Why shouldn’t high school be two years for those students who can complete all of the credits they need in a shorter time?
An article in the New York Times (2/18/10) indicated that dozens of public high schools in eight states will introduce a program next year allowing 10th graders who pass a battery of tests to get a diploma two years early and immediately enroll in community college.
Students who pass but aspire to attend a selective college may continue with college preparatory courses in their junior and senior years, organizers said. Students who fail the 10th-grade tests, known as board exams, can try again at the end of their 11th and 12th grades. The tests would cover not only English and math but also subjects like science and history.
The new system of high school coursework with the accompanying board examinations is modeled largely on systems in high-performing nations including Denmark, England, Finland, France and Singapore.
The program is being organized by the National Center on Education and the Economy, and its goals include insuring that students have mastered a set of basic requirements and reducing the numbers of high school graduates who need remedial courses when they enroll in college. More than a million college freshmen across America must take remedial courses each year, and many drop out before getting a degree.
The Bill and Melinda Gates Foundation has provided a $1.5 million planning grant to help the national center work with states and districts to get the program running. He estimated that start-up costs for school districts would be about $500 a student, to buy courses and tests and to train teachers.
To defray those costs, the eight states intend to apply for some of the $350 million in federal stimulus money designated for improving public school testing.
High school students will begin the new coursework in the fall of 2011 in Connecticut, Kentucky, Maine, New Hampshire, New Mexico, Pennsylvania, Rhode Island and Vermont. The education commissioners of those states have pledged to sign up 10 to 20 schools each for the pilot project, and have begun to reach out to district superintendents.
The project’s backers hope it will eventually spread to all schools in those states, and inspire other states to follow suit. Supporters include the National Association of Manufacturers and the National Education Association, the nation’s largest teachers’ union.
Kentucky’s commissioner of education, Terry Holliday, said high school graduation requirements there had long been based on having students accumulate enough course credits to graduate.
“This would reform that,” Dr. Holliday said. “We’ve been tied to seat time for 100 years. This would allow an approach based on subject mastery “” a system based around move-on-when-ready.”

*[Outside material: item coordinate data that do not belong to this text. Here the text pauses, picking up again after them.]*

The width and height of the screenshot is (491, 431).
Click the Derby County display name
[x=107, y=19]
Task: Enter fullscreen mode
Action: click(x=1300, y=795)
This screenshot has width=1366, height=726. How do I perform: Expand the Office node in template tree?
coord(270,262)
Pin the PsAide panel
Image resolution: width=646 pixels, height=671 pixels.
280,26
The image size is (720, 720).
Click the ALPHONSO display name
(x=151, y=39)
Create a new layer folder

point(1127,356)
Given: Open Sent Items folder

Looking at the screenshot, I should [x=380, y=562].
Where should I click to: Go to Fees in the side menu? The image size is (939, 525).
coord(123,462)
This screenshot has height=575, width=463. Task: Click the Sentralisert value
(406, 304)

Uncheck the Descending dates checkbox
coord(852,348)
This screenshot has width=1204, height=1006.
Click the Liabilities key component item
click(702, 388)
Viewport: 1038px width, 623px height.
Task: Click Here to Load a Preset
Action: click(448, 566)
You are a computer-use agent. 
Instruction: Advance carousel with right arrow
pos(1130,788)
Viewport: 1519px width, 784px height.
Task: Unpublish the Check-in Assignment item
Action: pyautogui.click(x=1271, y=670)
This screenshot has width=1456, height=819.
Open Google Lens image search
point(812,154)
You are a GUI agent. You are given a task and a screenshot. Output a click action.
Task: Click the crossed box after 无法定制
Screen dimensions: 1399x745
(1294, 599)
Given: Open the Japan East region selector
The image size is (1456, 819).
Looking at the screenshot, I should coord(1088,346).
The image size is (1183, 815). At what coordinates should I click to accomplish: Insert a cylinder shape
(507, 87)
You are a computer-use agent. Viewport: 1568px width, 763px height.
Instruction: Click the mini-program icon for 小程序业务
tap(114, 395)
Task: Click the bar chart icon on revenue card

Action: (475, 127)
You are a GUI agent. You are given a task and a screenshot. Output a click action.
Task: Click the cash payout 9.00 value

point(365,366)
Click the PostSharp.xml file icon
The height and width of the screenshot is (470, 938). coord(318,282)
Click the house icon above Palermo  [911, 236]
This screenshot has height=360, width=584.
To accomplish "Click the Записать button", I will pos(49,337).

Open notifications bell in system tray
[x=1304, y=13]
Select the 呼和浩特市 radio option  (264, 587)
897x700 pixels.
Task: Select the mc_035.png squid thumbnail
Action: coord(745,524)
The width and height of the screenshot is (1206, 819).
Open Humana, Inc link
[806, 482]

Its backers say the new system would reduce the need for community colleges to offer remedial courses because the passing score for the 10th-grade tests would be set at the level necessary to succeed in first-year college courses. Failure would provide 10th graders with an early warning system about the knowledge and skills they need to master in high school before seeking to enroll in college.
Currently, many high school graduates enrolling in community colleges are stunned to find that they cannot pass the math and English exams those colleges use to determine who need remediation.
In that respect, the effort is similar to the growing early college high school movement, in which students begin taking college-level courses while they are still in high school and earning college credit through nearby community colleges.
As long as we are looking into going in that direction, why not extend high school to “as long as it takes” for those students who need more time to master high school curricula? Isn’t that preferable to having students drop out?